メモリでSamsungがSK hynixを抜き返す

メモリビジネスでSamsungがSK hynixを抜き返した。2025年第3四半期における決算報告を先週SamsungとSK Hynixがそれぞれ発表、メモリビジネスの売上額をSamsungが明らかにした。それによると、Samsungのメモリ売上額は26.7兆ウォン(1ウォン=0.107円)となりHynixの24.45兆ウォンを抜いた。

SamsungとSK hynixの売上・営業利益推移

図1 Samsung (青)とSK hynix(灰)の売上額と営業利益の推移 出典:SamsungとSK hynixの決算発表を筆者がまとめた


Samsung半導体の売上額は、前年同期比13%増の33.1兆ウォンだが、メモリだけの売上額は同20%増の26.7兆ウォンとメモリの回復が大きい。非メモリ部門(ファウンドリとモバイルプロセッサ、CMOS Image Sensor、ディスプレイドライバなどのICを生産)の売上額は、1年前の24年第3四半期に7兆ウォンだったため、今期は8.6%減の6.4兆ウォンとなり、マイナス成長となった。この結果、半導体全体の成長率は13%成長にとどまった。

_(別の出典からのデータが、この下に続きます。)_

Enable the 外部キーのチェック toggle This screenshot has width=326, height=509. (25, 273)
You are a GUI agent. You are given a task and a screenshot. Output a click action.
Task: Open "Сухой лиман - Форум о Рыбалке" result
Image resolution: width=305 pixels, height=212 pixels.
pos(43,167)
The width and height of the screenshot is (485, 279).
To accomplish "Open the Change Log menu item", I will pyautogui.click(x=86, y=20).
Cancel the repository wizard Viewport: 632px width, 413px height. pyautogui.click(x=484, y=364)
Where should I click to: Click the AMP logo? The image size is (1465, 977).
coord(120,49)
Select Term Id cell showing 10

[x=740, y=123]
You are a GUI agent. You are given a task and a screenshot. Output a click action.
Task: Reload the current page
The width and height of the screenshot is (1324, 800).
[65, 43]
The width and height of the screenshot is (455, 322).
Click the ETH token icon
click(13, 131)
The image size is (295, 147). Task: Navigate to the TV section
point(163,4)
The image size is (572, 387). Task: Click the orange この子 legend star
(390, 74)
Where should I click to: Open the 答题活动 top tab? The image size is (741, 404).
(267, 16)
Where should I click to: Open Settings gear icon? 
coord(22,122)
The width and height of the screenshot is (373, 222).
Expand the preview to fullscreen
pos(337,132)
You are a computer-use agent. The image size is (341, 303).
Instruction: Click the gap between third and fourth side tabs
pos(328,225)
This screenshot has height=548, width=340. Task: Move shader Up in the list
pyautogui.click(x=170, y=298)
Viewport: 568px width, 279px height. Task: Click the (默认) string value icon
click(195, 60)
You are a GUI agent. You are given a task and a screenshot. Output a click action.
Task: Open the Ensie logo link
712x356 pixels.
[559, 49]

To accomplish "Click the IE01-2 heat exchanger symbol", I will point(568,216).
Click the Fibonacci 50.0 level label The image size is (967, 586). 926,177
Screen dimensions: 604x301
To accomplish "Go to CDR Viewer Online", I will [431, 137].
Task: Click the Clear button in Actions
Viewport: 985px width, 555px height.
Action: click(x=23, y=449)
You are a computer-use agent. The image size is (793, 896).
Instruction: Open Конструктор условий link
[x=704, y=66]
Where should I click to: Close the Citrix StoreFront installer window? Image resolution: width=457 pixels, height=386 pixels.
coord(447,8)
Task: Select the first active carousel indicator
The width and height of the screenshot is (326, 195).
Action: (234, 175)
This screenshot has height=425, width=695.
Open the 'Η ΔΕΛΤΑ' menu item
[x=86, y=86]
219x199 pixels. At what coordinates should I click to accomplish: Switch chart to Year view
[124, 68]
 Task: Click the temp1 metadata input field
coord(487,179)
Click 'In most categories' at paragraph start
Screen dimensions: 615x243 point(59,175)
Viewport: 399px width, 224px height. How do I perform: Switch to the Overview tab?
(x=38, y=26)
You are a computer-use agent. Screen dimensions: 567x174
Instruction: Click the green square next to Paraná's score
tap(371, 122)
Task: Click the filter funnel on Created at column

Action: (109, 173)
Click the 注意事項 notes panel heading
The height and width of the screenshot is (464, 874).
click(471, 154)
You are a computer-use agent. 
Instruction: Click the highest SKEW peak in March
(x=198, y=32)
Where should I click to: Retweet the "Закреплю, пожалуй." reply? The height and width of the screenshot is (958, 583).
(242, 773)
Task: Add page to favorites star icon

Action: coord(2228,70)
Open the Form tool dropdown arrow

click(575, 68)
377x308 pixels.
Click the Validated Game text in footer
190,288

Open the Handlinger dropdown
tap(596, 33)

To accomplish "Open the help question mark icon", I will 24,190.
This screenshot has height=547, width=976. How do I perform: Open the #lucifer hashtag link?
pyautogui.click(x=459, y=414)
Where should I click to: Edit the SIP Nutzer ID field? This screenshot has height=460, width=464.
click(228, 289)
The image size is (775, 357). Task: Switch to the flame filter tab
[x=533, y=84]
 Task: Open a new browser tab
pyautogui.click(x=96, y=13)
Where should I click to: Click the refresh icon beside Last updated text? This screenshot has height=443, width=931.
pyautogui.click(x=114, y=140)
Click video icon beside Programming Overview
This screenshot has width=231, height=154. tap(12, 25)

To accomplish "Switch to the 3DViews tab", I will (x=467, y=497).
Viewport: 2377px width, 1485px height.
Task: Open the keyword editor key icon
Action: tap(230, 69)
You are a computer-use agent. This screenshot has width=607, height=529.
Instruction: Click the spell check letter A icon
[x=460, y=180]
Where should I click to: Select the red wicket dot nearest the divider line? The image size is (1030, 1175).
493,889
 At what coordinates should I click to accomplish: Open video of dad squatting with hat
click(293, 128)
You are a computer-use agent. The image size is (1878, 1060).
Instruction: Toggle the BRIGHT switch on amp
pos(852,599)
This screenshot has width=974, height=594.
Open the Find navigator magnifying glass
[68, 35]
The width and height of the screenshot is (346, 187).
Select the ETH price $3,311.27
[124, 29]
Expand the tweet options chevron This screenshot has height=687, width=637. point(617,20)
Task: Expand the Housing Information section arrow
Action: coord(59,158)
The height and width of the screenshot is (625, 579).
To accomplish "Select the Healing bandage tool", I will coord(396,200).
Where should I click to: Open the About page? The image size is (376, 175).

営業利益は、半導体全体としてしかSamsungは公表していないが、売上額の21.1%と少し盛り返した。前四半期は0.4兆ウォンしかなく、赤字寸前だった。というのは、2024年第2四半期の営業利益が6.45兆ウォンをピークに25年第2四半期の0.4兆ウォンまで減少し続けてきたためだ。今回、ようやく増加に転じたのである。

SamsungのメモリはHBMで出遅れたことが大きいが、最近はAMDのGPUチップセットMI350に搭載するためのHBM3Eが納入することが7月に決まったため、Nvidiaへの納入も期待されている。12枚のDRAMダイを積層したこのHBM3Eは、実はMicronも同様にAMDに納入することが決まったため、これまでのSamsungのHBM製品とは信頼性が違うことを見せつけていく必要があろう。

これに対して、メモリしか生産しないSK hynixも決して悪いわけではない。25年第3四半期における売上額は前年同期比39%増の24.45兆ウォンと絶好調なのである。加えて、営業利益ではSK hynixは、11.38兆ウォンとSamsungの7兆ウォンよりも大きい。むしろ安定した成長を遂げているといえそうだ。

SamsungとSK hynixの売上・営業利益推移

図2 Samsungのメモリ部門と非メモリ部門(折れ線)の売上額比較 出典:Samsungの決算発表を筆者がまとめた


また、Samsungの非メモリ部門は2022年第4四半期の7.93ウォンをピークに落ちてきており、そのレベルまでまだ回復していない。同社はメモリで稼ぎ非メモリは実はまだそれほど稼いでいないようだ(図2)。しかし、ファウンドリ部門はTeslaへの2nmプロセスのSoCの生産受注を獲得したことで、27年以降の売上額が期待されている。